> **Work to complete**
**1)** In the forum thread about log books, copy the passage starting at "And for the" and ending at "required a log.", switching "transmitters" to "radio stations".
**2)** In the forum thread about log books, what does G3RZP name as the all-time DXCC country still needed?
**3)** List the call signs of everyone who posts in the forum thread about log books.

───── Passage

Title: RE: Are log books required by the FCC or is that just a tradition
Post by: G3RZP on October 04, 2012, 02:52:08 AM
I don't type fast enough for contest computer logging, and everything else happens slow enough that reference to my latest DXCC print out from the League is adequate for data retrieval.

And for the all time DXCC countries I need, that's easy to remember - KP1!


Title: RE: Are log books required by the FCC or is that just a tradition
Post by: WA3SKN on October 04, 2012, 07:27:00 AM
Tradition??? It was the law... International law!  All transmitters required a log.
However, times change.  It is no longer required.  And most don't log VHF/UHF contacts. just HF.
73s.

-Mike.


Title: RE: Are log books required by the FCC or is that just a tradition
Post by: K8AXW on October 04, 2012, 09:41:54 AM
DQ: Gene, After Y2K and the data going down the crapper and after pulling my own head out of the crapper, I researched salvaging the date for over a month.  I no longer recall the program Gene, but they went out of business before Y2K (!) and the data format was, as I recall, a bastard format that wasn't recoverable at the time.

──────────
───── Supplied information

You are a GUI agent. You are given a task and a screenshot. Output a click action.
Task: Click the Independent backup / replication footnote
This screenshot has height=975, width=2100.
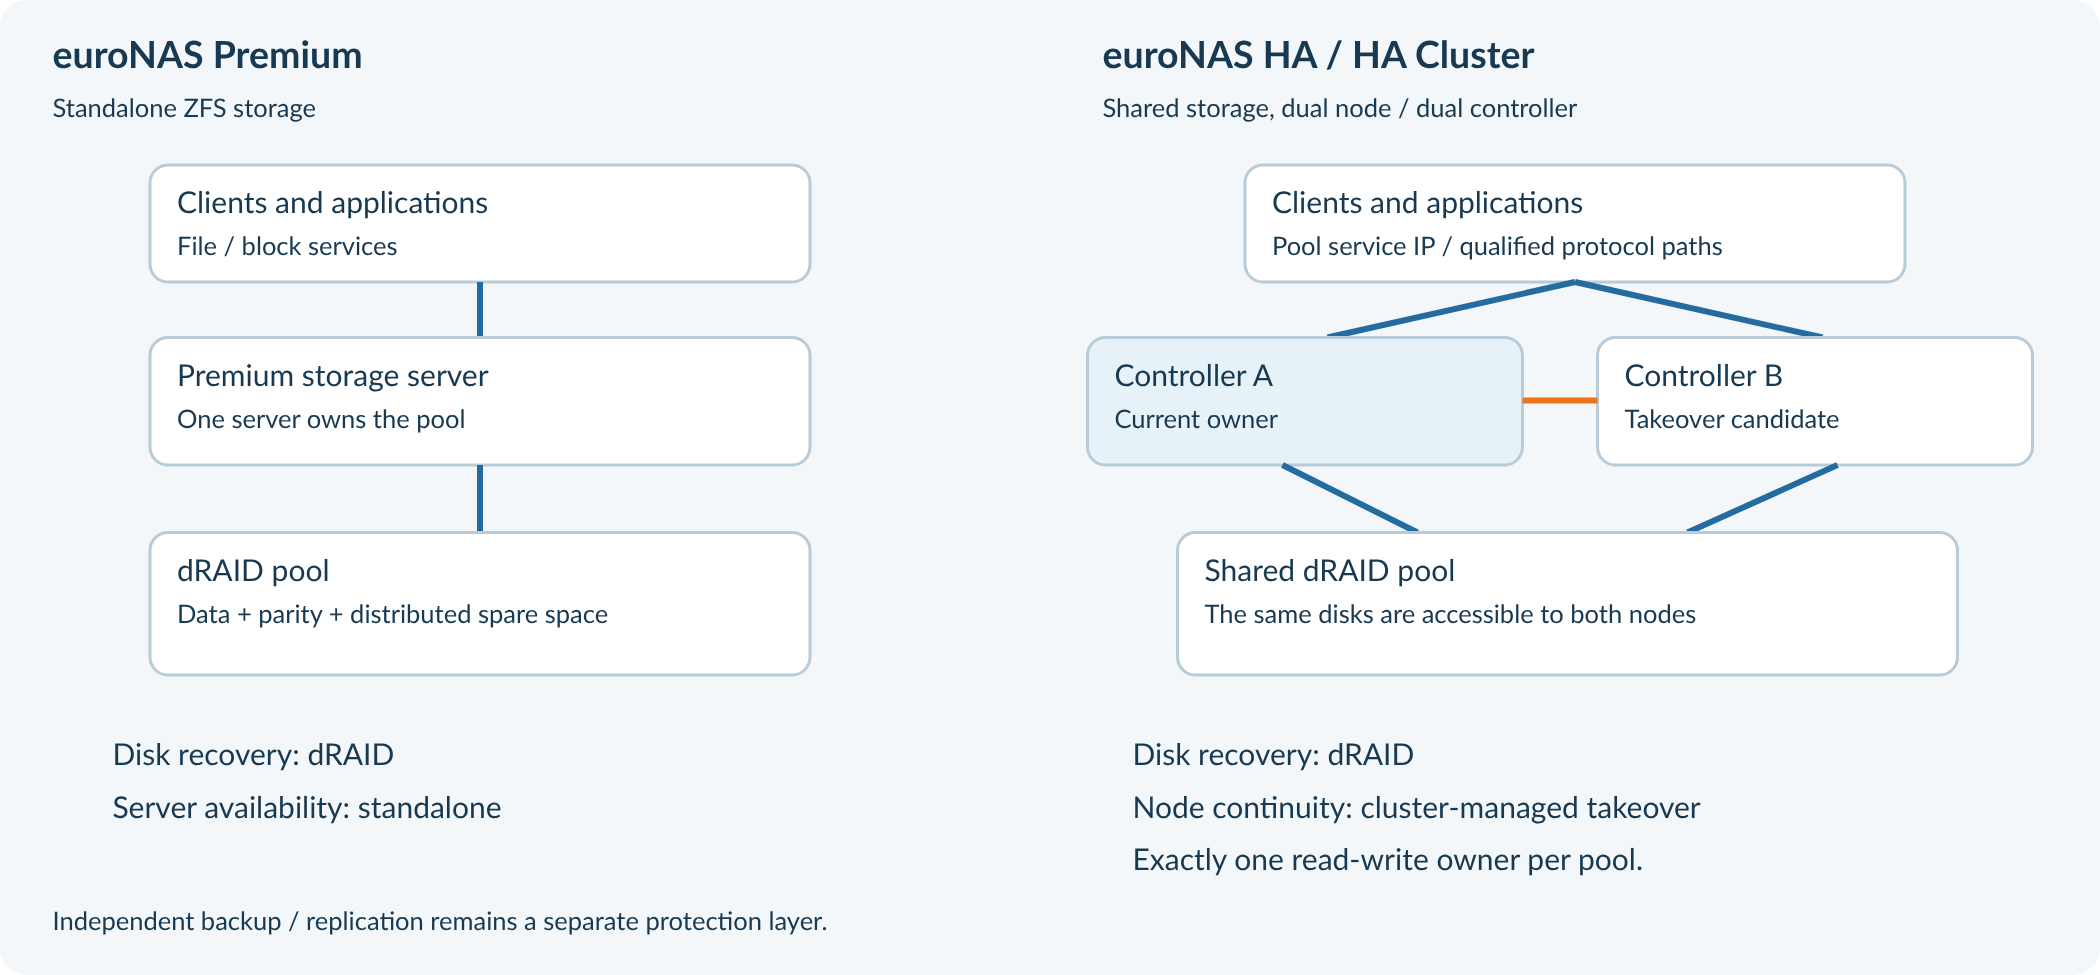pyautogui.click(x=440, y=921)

──────────

> **Full answers**
**1)**
And for the all time DXCC countries I need, that's easy to remember - KP1!


Title: RE: Are log books required by the FCC or is that just a tradition
Post by: WA3SKN on October 04, 2012, 07:27:00 AM
Tradition??? It was the law... International law!  All radio stations required a log.

**2)** KP1

**3)** G3RZP, WA3SKN, K8AXW